Published in final edited form as: Lancet. 2013 Jul 5;382(9910):2093. doi: 10.1016/S0140-6736(13)60224-X

Karyomegalic Interstitial Nephritis

Stefan Zschiedrich 1, Tobias B Huber 1, Friedhelm Hildebrandt 2, Michael J Mihatsch 3, Thorsten Wiech 4
PMCID: PMC4028710  NIHMSID: NIHMS576382  PMID: 23831142

A 44-year-old white man was admitted to hospital for kidney biopsy, with progressive chronic kidney disease with mild proteinuria. Histological preparations showed bizarrely enlarged nuclei of proximal tubular epithelial cells, tubular atrophy, and interstitial fibrosis (figure).

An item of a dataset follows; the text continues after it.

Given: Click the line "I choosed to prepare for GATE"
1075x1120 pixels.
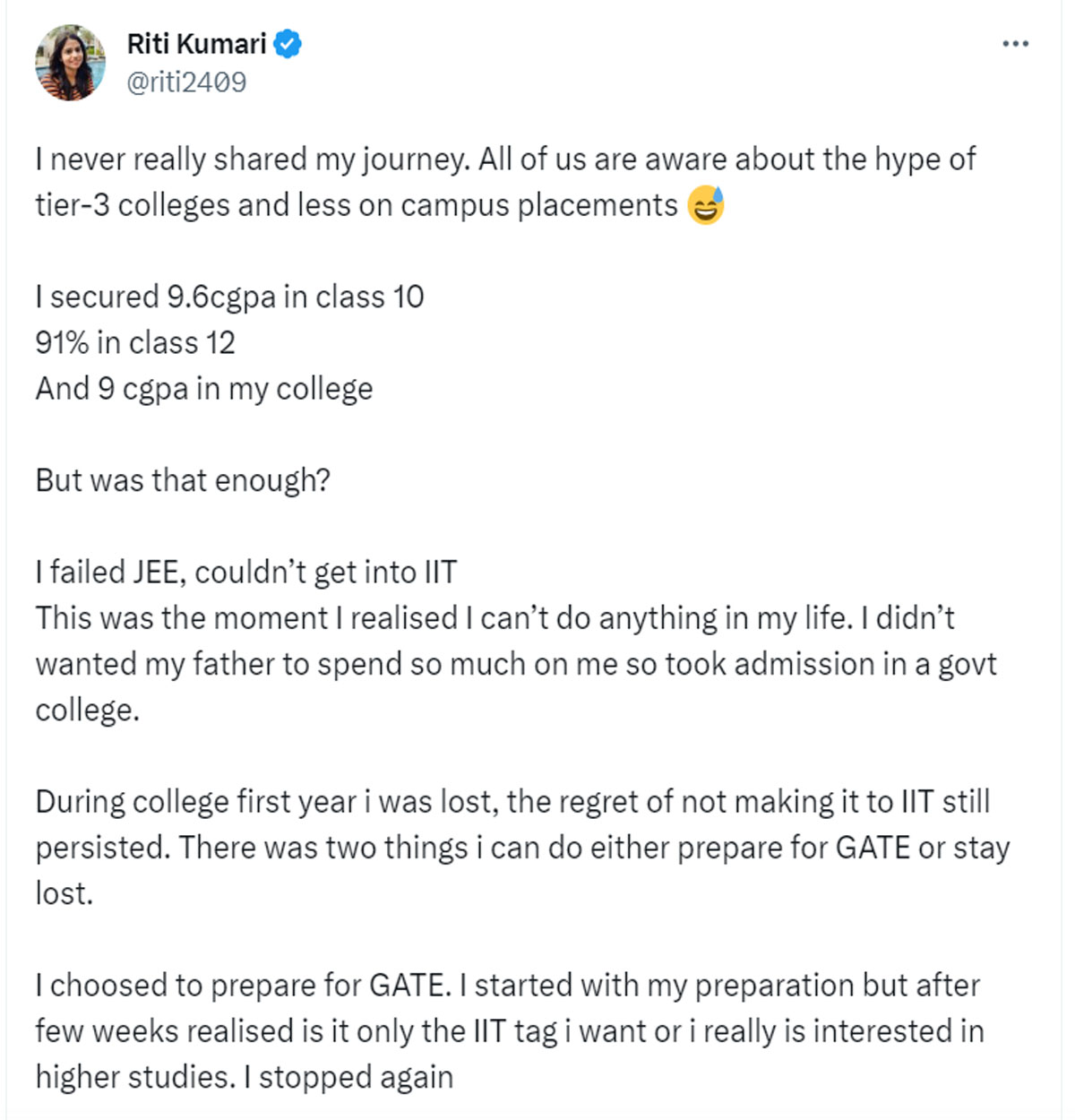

Figure. Light micrographs of renal cells showing karyomegalic interstitial nephritis.

Figure

(A) Highly enlarged tubular epithelial cell nucleus (arrow) compared with glomerular nuclei (haemotoxylin and eosin stain, ×200). (B) Karyomegalic cells appear predominantly in proximal tubuli (green arrows). Distal tubular cells are mostly unaff ected (black arrows) (periodic acid-Schiff stain, ×400).

Clinically, karyomegalic interstitial nephritis is characterized by slow progressive renal failure in the absence of urinary sediment abnormalities, leading to end-stage renal disease in late adulthood. Because it is a systemic disease, enlarged nuclei can also be found in brain, lung, and liver tissue.